But apart from the prison type of countenance, it is highly probable that a distinct criminal type also exists. Certain professions generate distinctive castes of feature, as, for instance, the Army and the Church. This distinctiveness is not confined to features alone, it diffuses itself over the whole man; it is observable in manner, in gesture, in bearing, in demeanor, and is constantly breaking out in a variety of unexpected ways. In like manner the habitual criminal acquires the habits of his class. Crime is his profession; it is also the profession of all his associates. The constant practice of this profession results in the acquisition of a certain demeanor, a certain aspect, gait, and general appearance, in many instances too subtle to define, but, at the same time, plain and palpable to an expert.

The slang of criminals is also explicable on the same principle. Every trade and calling has its technical terms. The meaning of these terms is hidden from the rest of the world, but the origin of their existence is not difficult to explain. The jargon of the criminal arises from the same causes and is constructed on exactly the same principles as the technical words and phrases of the man of science. When a man of science is compelled to make frequent use of a phrase, he generally gets rid of it by inventing some technical word; it is precisely the same with criminals.

With them technical words are used instead of phrases, and short words instead of long ones in all matters where criminal interests are intimately concerned, and on all topics which are habitually the subjects of conversation among the criminal classes. The language of the Stock Exchange with its Bulls, Bears, Contangos, and other short and comprehensive expressions for various kinds of stocks, is on all fours with the slang of criminals, and it is not necessary to resort to atavism in order to explain it. It arises to supply professional needs, and criminal argot springs up from exactly the same cause.

Summing up our inquiries respecting the criminal type we arrive, in the first place, at the general conclusion, that so far as it has a real existence it is not born with a man, but originates either in the prison, and is then merely a prison type, or in criminal habits of life, and is then a truly criminal type. As a matter of fact, the two types are in most cases blended together, the prison type with its hard, impassive rigidity of feature being superadded to the gait, gesture and demeanor of the habitual criminal.
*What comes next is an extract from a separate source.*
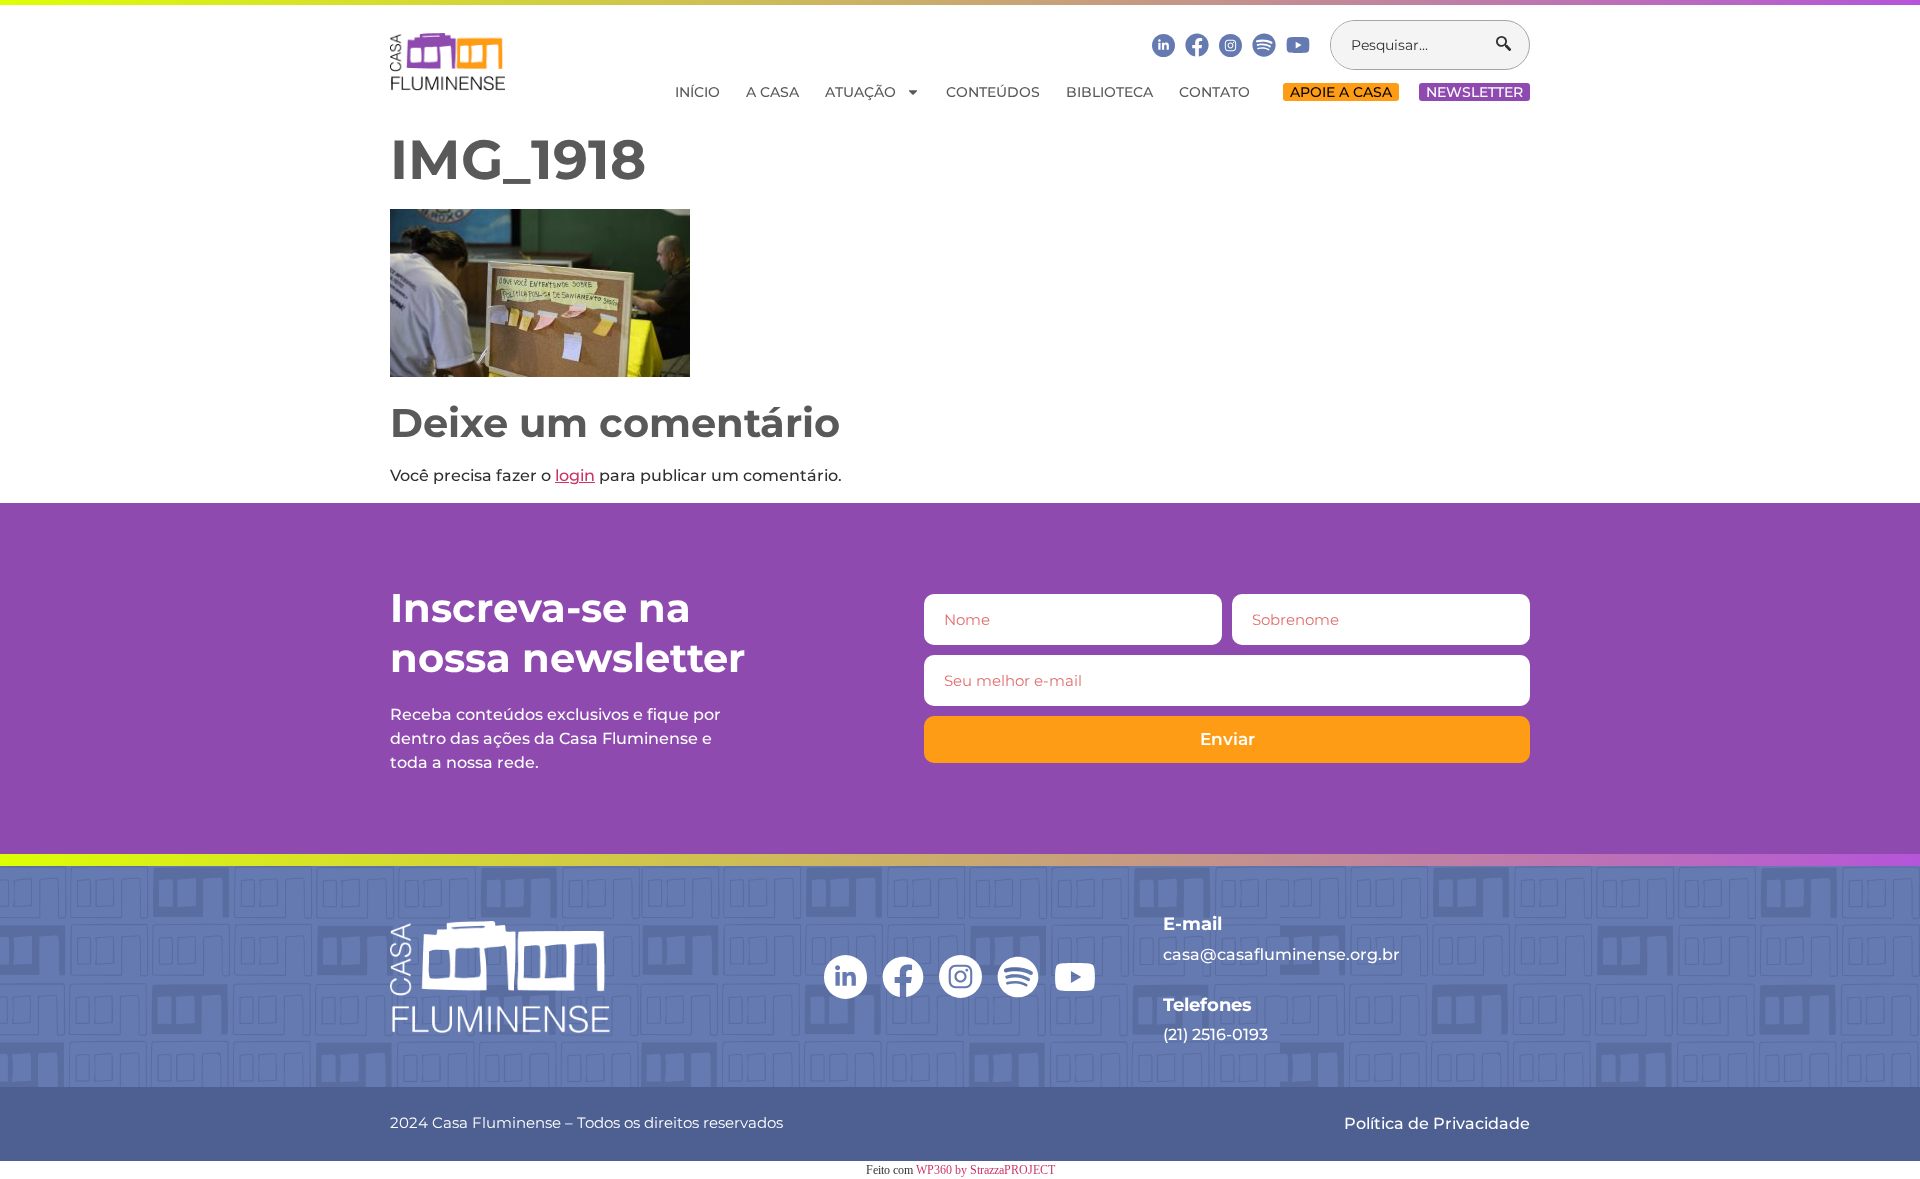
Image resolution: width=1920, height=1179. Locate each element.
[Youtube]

In combination these two types form a professional type and constitute what Dr. Bruce Thomson has called "a physique distinctly characteristic of the criminal class." It is not, however, a type which admits of accurate description, and its practical utility is impaired by the fact that certain of its features are sometimes visible in men who have never been convicted of crime. The position of the case, with respect to the criminal type, may be best described by saying that an experienced detective officer will be sure in nine cases out of ten that he has got hold of a criminal by profession, but in the tenth case he will probably make a mistake. In other words, face, manner and demeanor are no infallible index of character or habits of life.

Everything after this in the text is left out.